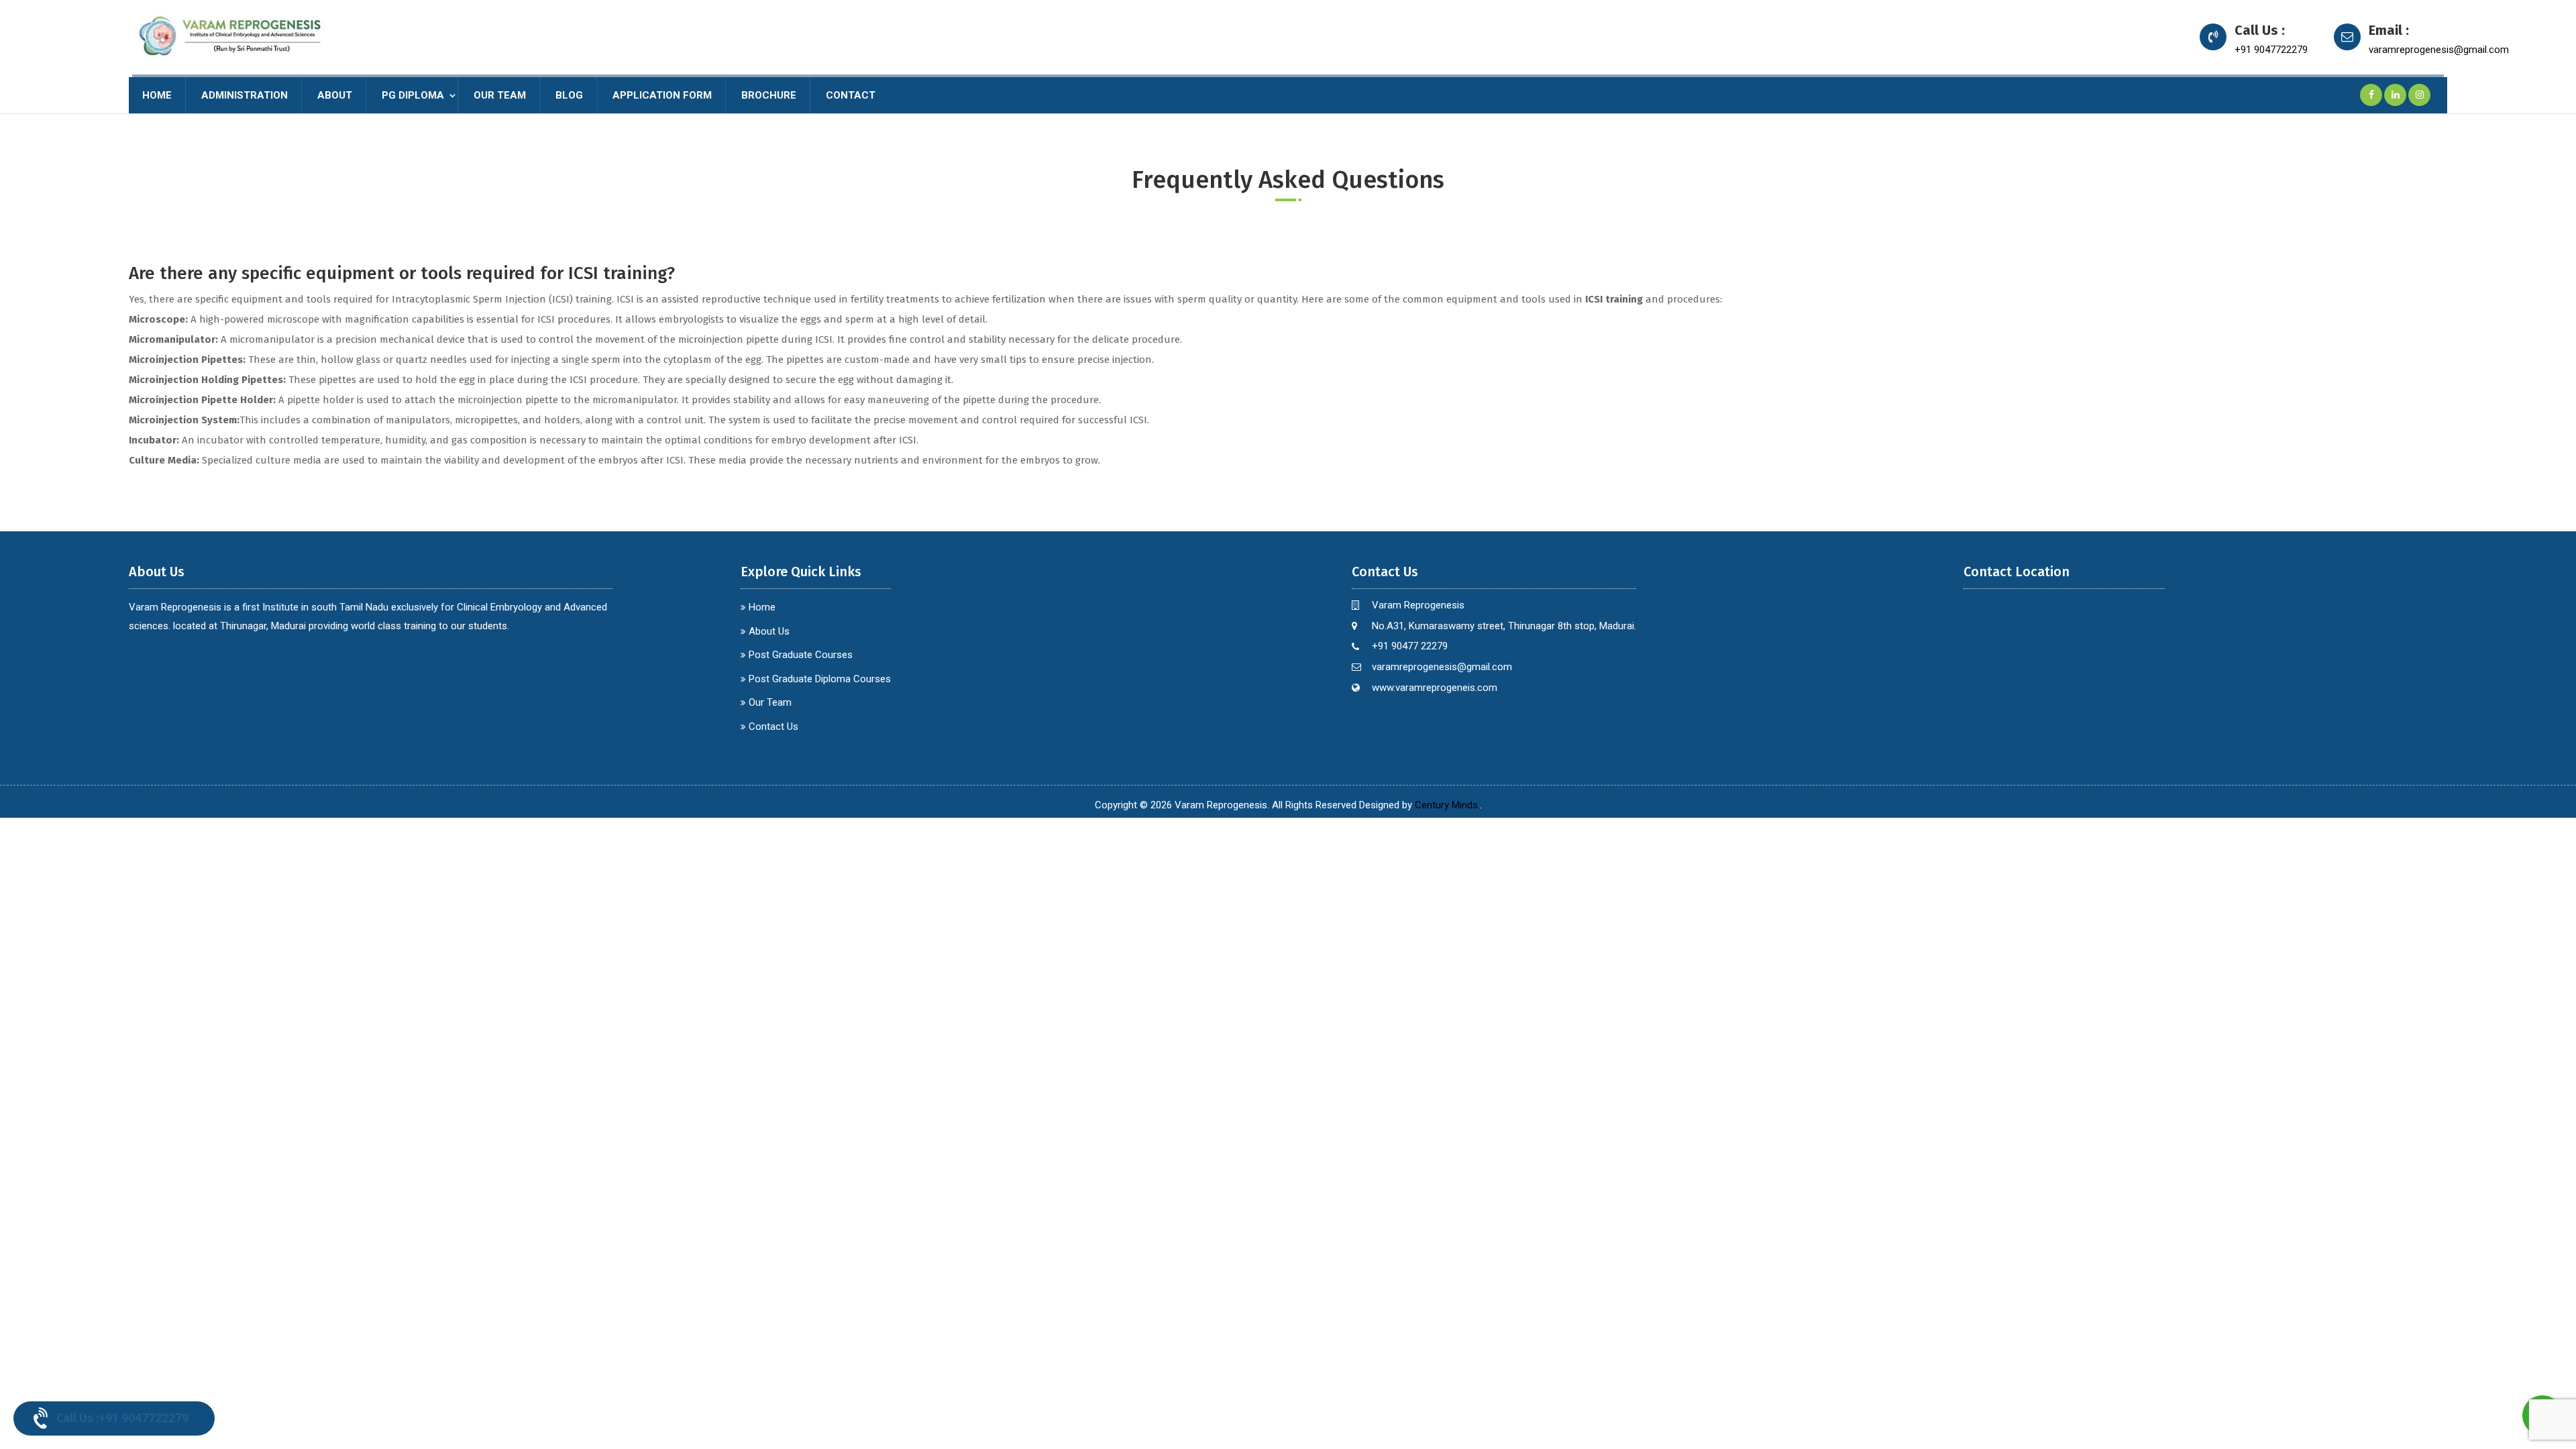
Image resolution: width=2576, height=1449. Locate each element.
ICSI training (1614, 299)
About (334, 95)
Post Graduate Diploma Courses (820, 679)
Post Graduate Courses (801, 655)
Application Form (662, 95)
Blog (569, 95)
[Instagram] (2420, 94)
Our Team (500, 95)
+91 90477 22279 (1410, 646)
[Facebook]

-.-.-

→ Task description: Could you count the lines of the listing above that hold the word "Post" and give only the total?

→ Task output: 2